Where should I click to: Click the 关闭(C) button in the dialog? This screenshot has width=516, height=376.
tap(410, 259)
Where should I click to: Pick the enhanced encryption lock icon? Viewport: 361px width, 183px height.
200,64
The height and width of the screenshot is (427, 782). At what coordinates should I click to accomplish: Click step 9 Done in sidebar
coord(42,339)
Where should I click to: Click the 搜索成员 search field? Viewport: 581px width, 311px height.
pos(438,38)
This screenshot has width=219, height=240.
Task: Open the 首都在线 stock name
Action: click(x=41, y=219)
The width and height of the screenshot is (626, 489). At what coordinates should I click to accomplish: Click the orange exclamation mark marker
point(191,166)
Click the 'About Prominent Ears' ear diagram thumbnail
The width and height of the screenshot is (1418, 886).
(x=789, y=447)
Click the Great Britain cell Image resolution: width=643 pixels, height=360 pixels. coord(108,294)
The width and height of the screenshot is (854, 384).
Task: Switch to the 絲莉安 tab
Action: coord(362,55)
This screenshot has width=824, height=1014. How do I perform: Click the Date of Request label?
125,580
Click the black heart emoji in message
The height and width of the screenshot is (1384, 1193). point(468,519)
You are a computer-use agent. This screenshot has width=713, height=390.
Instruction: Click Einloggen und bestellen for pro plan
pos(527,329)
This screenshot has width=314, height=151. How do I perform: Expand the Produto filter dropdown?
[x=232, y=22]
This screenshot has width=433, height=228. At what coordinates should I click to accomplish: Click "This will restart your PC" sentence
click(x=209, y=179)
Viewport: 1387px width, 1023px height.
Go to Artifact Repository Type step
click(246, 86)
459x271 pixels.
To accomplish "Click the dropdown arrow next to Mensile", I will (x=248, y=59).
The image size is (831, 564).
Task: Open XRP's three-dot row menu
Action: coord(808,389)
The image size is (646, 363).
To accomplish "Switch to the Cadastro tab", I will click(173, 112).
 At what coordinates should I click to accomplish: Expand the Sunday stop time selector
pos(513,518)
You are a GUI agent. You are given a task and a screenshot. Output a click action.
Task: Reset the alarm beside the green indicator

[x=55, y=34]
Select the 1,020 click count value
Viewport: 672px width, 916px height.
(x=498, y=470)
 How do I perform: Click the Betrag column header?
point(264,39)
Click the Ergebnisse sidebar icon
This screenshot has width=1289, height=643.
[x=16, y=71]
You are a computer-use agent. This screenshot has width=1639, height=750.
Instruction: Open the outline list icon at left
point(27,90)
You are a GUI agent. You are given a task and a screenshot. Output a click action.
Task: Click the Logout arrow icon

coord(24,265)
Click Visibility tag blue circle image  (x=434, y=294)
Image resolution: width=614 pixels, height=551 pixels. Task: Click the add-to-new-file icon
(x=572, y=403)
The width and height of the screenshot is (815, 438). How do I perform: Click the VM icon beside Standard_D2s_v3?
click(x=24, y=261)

• • •

Could you return exactly the stretch of the data above that starts at the line with "This screenshot has width=824, height=1014." and ends at the line with "459x271 pixels.", both lines included?

This screenshot has width=824, height=1014. How do I perform: Click the Date of Request label?
125,580
Click the black heart emoji in message
The height and width of the screenshot is (1384, 1193). point(468,519)
You are a computer-use agent. This screenshot has width=713, height=390.
Instruction: Click Einloggen und bestellen for pro plan
pos(527,329)
This screenshot has width=314, height=151. How do I perform: Expand the Produto filter dropdown?
[x=232, y=22]
This screenshot has width=433, height=228. At what coordinates should I click to accomplish: Click "This will restart your PC" sentence
click(x=209, y=179)
Viewport: 1387px width, 1023px height.
Go to Artifact Repository Type step
click(246, 86)
459x271 pixels.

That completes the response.